■ TASK PROMPT:
Starting with the line containing "Auto Crimes (36, 660)" and going on through the line containing "[TPS Instagram link] (83, 2508)", return the lines of the data below exactly, and only those.

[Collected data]
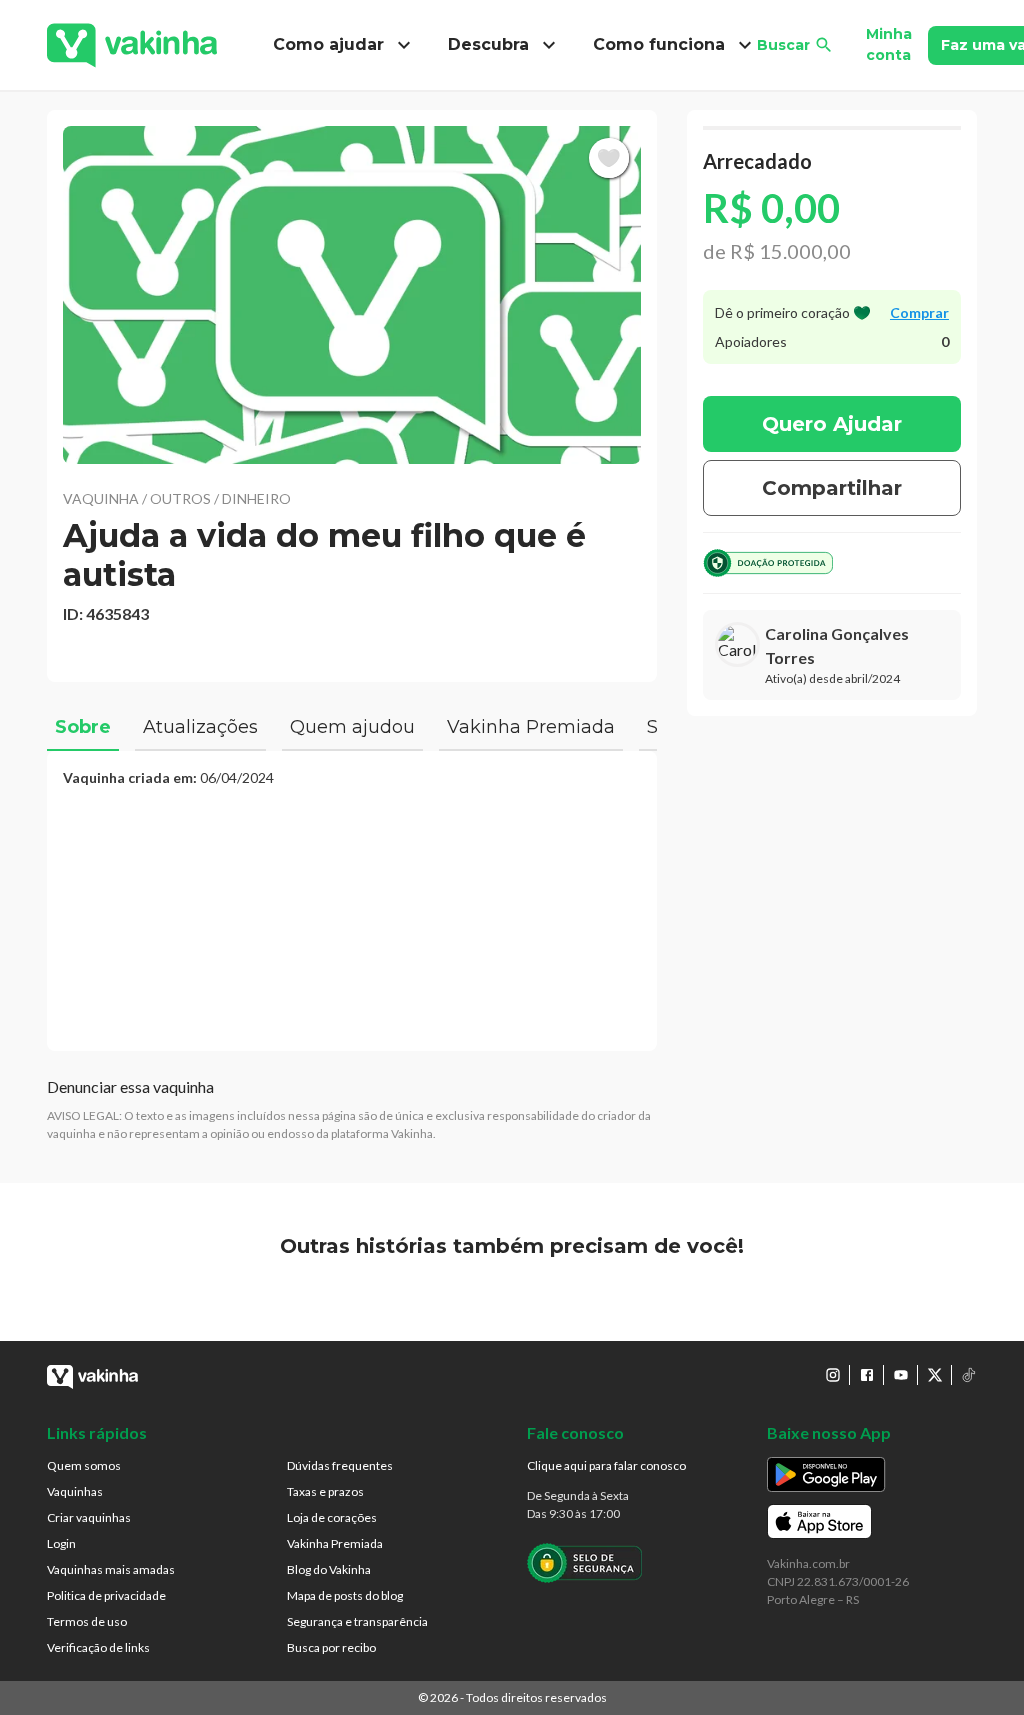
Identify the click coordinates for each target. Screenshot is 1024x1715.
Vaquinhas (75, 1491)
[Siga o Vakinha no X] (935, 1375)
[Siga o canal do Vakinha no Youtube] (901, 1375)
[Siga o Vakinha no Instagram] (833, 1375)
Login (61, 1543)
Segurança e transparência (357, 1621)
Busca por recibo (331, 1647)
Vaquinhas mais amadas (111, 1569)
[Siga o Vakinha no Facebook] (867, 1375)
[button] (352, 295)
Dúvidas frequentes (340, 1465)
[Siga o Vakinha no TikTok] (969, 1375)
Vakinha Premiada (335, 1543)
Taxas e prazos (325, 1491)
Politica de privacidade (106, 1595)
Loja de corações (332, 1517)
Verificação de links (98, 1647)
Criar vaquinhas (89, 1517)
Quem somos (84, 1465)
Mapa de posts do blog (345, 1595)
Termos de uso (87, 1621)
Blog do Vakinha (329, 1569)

* * *

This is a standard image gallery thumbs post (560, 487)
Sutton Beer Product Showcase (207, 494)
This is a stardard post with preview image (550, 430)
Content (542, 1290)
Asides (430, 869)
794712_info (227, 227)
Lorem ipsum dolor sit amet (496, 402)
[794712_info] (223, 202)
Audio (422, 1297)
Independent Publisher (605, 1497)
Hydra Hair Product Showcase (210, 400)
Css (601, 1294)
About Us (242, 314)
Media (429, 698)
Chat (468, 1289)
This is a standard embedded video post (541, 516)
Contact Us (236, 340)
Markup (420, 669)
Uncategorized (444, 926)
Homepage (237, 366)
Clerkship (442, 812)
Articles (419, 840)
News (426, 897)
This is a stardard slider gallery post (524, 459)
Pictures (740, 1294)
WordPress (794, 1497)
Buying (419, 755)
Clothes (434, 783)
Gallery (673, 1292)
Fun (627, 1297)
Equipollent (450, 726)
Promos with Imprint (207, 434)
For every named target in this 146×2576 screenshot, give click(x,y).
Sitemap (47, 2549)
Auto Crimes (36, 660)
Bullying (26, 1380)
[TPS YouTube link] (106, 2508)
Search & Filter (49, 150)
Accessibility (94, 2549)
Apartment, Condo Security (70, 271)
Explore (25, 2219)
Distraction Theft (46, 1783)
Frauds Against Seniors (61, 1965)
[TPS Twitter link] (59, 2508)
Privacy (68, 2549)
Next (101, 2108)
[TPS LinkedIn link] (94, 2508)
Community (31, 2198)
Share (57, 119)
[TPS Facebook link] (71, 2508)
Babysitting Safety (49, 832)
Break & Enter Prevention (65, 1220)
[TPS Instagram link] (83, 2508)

■ TASK SOLUTION:
Auto Crimes (36, 660)
Bullying (26, 1380)
[TPS YouTube link] (106, 2508)
Search & Filter (49, 150)
Accessibility (94, 2549)
Apartment, Condo Security (70, 271)
Explore (25, 2219)
Distraction Theft (46, 1783)
Frauds Against Seniors (61, 1965)
[TPS Twitter link] (59, 2508)
Privacy (68, 2549)
Next (101, 2108)
[TPS LinkedIn link] (94, 2508)
Community (31, 2198)
Share (57, 119)
[TPS Facebook link] (71, 2508)
Babysitting Safety (49, 832)
Break & Enter Prevention (65, 1220)
[TPS Instagram link] (83, 2508)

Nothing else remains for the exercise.